In different ways. I can deal with it today because I have learnt, especially in recent years, that I can always find a way out. However, that doesn't mean that I'm particularly enthusiastic when things pile up in a day, such as sickness absence or job cancellations, because that also increases the pressure on the team. In my work, I have the certainty that I can do it and get it done, but if you were to ask outsiders, they would perhaps say that on days like that, she's a lot grumpier. As a rule, however, I'm a very upbeat and positive person.
Then there are the endlessly stressful times when I realise that it's time to relax and recharge my batteries. The longer I do this, the better I get at it. You need more rest the older you get, that's just the way it is. When I used to have to go on night duty, I could carry on working the next day without any problems. Nowadays, I realise that my battery is empty by 11.00 a.m. and I have to take a power nap when I get home. That would have been different ten years ago and even more so twenty years ago. I'm more of a person who needs two signals from my body that it's time to regenerate.
Do you also have time for hobbies or sport?
Yes, I make the time. I usually jog between three and five kilometres twice a week, not for long, I don't have enough time for that. And when I can, I go golfing with my husband. It's like a holiday for me every time, golf courses are usually in beautiful places. You only have to fight with yourself and the ball, and you're usually totally at peace. When I can do that with my husband, I feel like the most balanced person ever.
As a head physician, you certainly have to set high standards for your work. Would you say you are a perfectionist?
Yes, that's my personality. I'm aware of that, but I don't expect others to be. It's not that I think you have to be like me to have a career. Perfectionism can also get in the way and I have learnt to deal with my perfectionism. Sometimes I can be very strict with myself and with others. Then I say something where I think: "Vera, you could have kept that to yourself" and apologise for it. You can also tell me directly that I was completely out of line and then I'm so sorry. But as I said, we're all not perfect and I'm aware of that.
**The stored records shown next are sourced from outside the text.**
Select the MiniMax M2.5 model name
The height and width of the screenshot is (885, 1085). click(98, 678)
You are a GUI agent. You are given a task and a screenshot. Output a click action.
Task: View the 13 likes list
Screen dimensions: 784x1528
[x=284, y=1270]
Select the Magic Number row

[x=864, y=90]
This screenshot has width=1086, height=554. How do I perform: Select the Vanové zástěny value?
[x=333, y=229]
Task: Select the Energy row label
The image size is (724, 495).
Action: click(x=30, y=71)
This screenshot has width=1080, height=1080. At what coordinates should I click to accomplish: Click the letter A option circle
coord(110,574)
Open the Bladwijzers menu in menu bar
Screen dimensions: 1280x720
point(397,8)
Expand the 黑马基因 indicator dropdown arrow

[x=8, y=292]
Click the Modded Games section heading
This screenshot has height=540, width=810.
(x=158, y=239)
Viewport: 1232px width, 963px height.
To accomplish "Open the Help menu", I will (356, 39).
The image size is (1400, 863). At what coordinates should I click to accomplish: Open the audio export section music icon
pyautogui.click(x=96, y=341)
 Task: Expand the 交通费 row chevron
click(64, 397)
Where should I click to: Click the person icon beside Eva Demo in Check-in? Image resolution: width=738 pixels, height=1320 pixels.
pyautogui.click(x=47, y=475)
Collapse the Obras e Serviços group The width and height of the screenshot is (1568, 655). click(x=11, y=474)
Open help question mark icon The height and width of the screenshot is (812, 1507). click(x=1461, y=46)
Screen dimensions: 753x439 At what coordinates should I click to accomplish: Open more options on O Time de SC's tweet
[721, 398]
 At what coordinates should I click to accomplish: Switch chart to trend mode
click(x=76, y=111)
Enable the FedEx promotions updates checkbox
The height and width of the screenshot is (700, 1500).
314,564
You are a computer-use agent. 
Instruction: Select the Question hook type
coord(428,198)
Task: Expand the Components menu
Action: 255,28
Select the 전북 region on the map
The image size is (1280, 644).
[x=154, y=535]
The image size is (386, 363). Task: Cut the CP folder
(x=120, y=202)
Fortunately, I'm still developing. I'm able to learn and take criticism. I take criticism to heart, and not just from my family and friends.
What would you have become if not a doctor?
My second wish was to become a primary school teacher. And what I find extremely exciting today is medical technology. I think it's something incredibly important, a really great field.
Do you still have any unfulfilled wishes with regard to your career?
Professionally, I have achieved my goals. Nevertheless, I still want to remain enthusiastic, develop the clinic where I work in the best possible way, support the next generation and have my successor in mind. Personally, I'm not one of those people who have goals in retirement, such as travelling the world or something similar. The only thing I'm planning to do is to stop working nights in the near future and then at some point take more time for myself and my sport. I still want to do something after I retire and stay connected. We doctors can't just say goodbye, we don't have enough new blood and in that sense I feel responsible. As long as I can make a contribution, I will do so if I can and if people let me.